• ACTIVITY
Return the data exactly, but only from the line containing "You are a GUI" through its last line.

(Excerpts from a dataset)
::::::::

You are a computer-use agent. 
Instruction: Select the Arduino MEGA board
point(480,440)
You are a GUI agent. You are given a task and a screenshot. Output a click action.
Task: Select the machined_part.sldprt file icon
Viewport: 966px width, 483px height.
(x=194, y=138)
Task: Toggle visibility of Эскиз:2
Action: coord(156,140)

::::::::

• FINAL ANSWER
You are a GUI agent. You are given a task and a screenshot. Output a click action.
Task: Select the machined_part.sldprt file icon
Viewport: 966px width, 483px height.
(x=194, y=138)
Task: Toggle visibility of Эскиз:2
Action: coord(156,140)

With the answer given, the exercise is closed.